A short history of the Algonquin Island Association (AIA)
The first houses on Algonquin Island were floated down by barge from Hanlan’s Point in 1938, and were placed around the periphery of the Island. The houses on the interior streets were later built after WWII, when many returned veterans used their housing grants to build a home. By 1949, most of the 110 lots on Algonquin were taken.
As many Algonquin residents began to stay in their homes over the winter a vibrant community formed, holding bridge parties, skating parties on the lagoon, and other social events. They built an AIA clubhouse in 1950. This building immediately became the focus of community life, hosting a New Year’s Dance, a bridge club, a garden club, a drama society, badminton, yoga, and dance classes.

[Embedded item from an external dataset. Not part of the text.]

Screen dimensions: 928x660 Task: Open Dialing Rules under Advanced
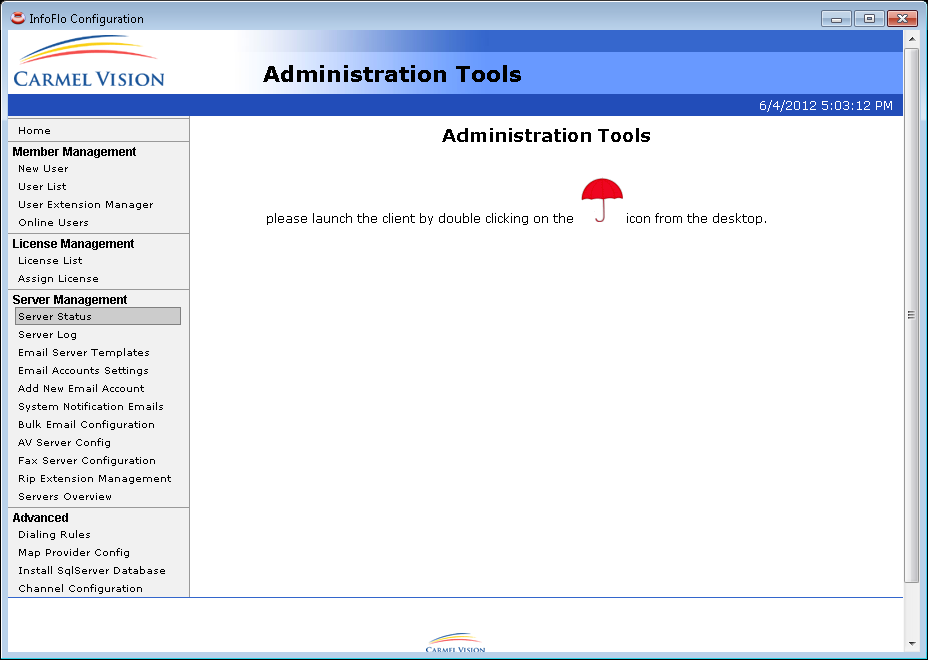click(54, 535)
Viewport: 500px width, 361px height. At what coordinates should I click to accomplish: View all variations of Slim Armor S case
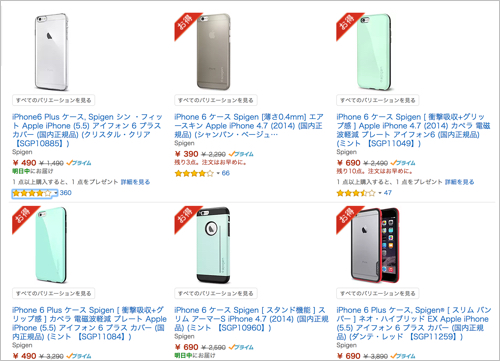(216, 293)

In 1964, a regular play program for moms and preschoolers was also set up at the AIA (early beginnings of the Waterfront Montessori that continues to thrive today).
In June 1989 the AIA clubhouse burned to the ground in a tragic fire. However, committees were immediately formed to rebuild the AIA, as a huge co-operative effort. By the end of 1990, the new clubhouse was in full use. Since then, it has been used by the entire Island community as a winter community centre, holding a wide range of activities: an annual Christmas Boutique of Island handicrafts, a Valentine Dance, a New Year’s Dance, yoga, dancing classes, cooking classes for kids, book readings, film nights, poker, euchre, and dart tournaments and more.

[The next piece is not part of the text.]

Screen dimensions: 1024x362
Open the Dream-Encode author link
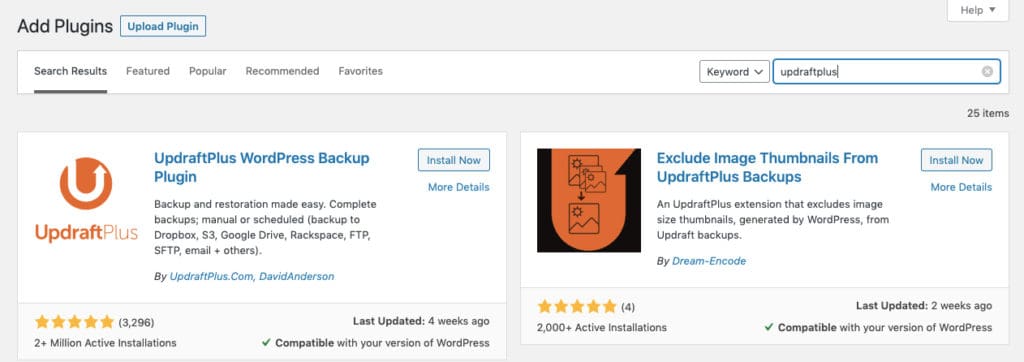[x=709, y=261]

In the summer months, the Island community shifts its location over to the Ward’s Island Association clubhouse (WIA) for organized community fun. During the prime summer months, the beautiful AIA clubhouse is available to city folks for weddings, reunions, private celebrations, retreats and seminars. Torontonians are welcome to enjoy this wonderful facility, situated amid acres of pristine parkland with the most gorgeous skyline patio.